Daddy got up to receive the wipes that a quad-mate of ours picked up for us at WalMart. While he was out of the room, along with Ella, DeLaynie gave me a kiss and sighed, as sweetly as I've ever heard it, "I loooove you!" It's not that she's never said it. She has, many times. But this time she was looking right at me. She wasn't repeating anything. She was just telling me how she felt. So, of course I responded with, "I love you, DeLaynie!" and a big hug. Now she has me whipped. It's all down hill from here...
Saturday, May 2, 2009
Our time here is so short, and we really want to learn all that we can. Please pray that these illnesses will stay right where it is, and that the children who already have them will get well quickly so their parents can get back into class, and so they don't have to remain quarantined any longer.
Keep praying, precious warriors. Thanks, as always, for your awesome prayer support!
Her head looks larger than it actually is in this picture. I don't know why, but I think it has to do with perspective. I think I may have fallen asleep that day in photography class.

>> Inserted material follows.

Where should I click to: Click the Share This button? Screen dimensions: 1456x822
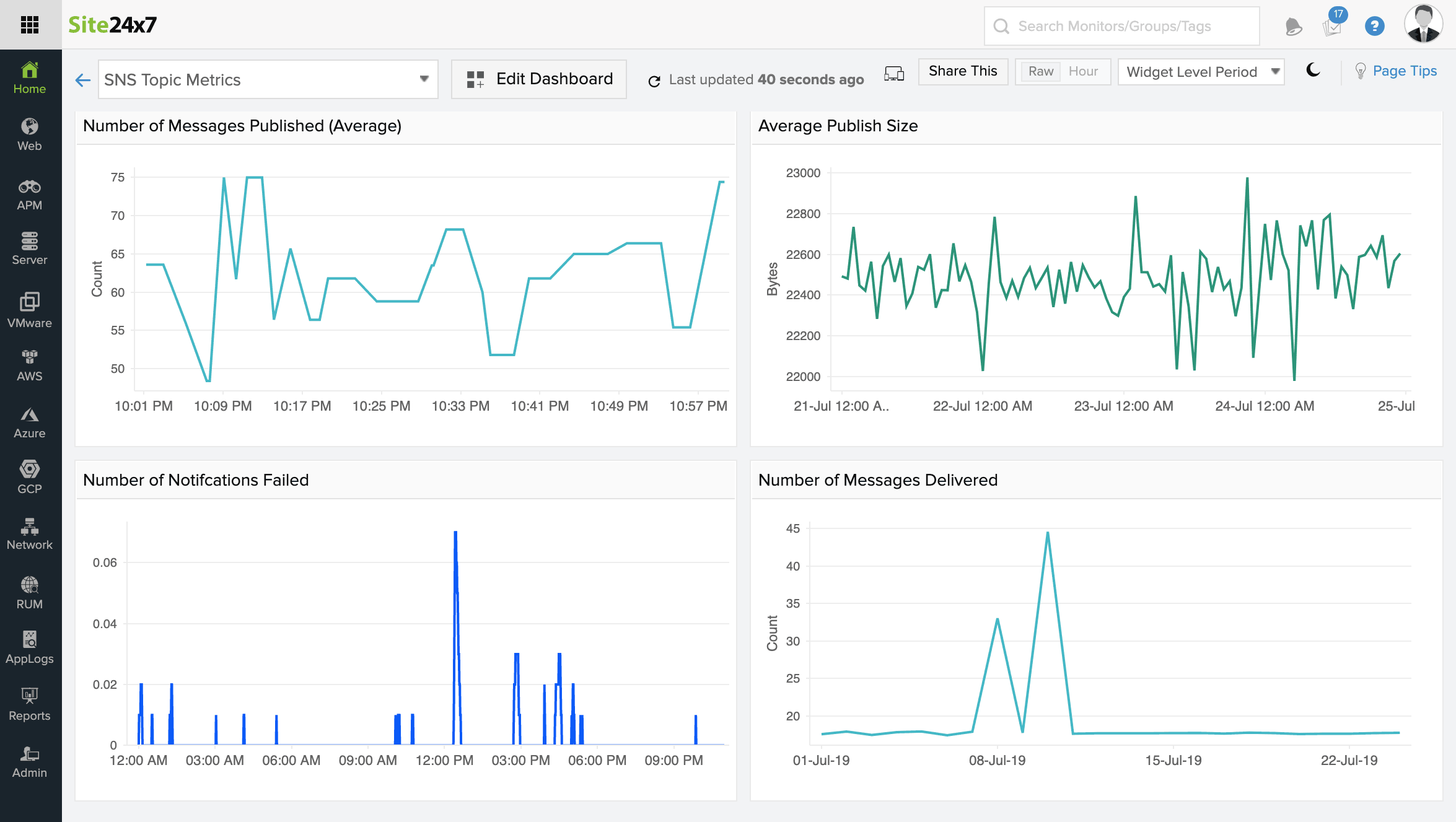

This tire swing is a new favorite for DeLaynie. I mean, come on! It's a swing that spins. It's the Holy Grail of DeLaynie-ness!
Friday, May 1, 2009
Tonight we had the extraordinary honor to fellowship with the three top dogs of our sending agency, as well as with their wives. (One of whom has breast cancer. Right now, please stop and pray for Leigh Ann. Thank you!) I have to admit something. Please don't tell anyone. It's just between you and me. I wasn't planning on having fun at this fellowship. I figured that it would be an enjoyable experience, and that I'd come home feeling like I'd grown spiritually. Fun... Well, it wasn't in my plans.
The good news is that it was in God's plan. It doesn't matter what you think about the organization, the people behind are real people, trying their very best to do what God wants from them. And they can be pretty funny, too. It was odd listening to such respectable people, who we had just heard discussing the necessity of taking spiritual warfare seriously, and the low standards of most U.S. churches, crack jokes.
Well, all that to say, we had fun eating ice cream with the boss(es). Good times... good times.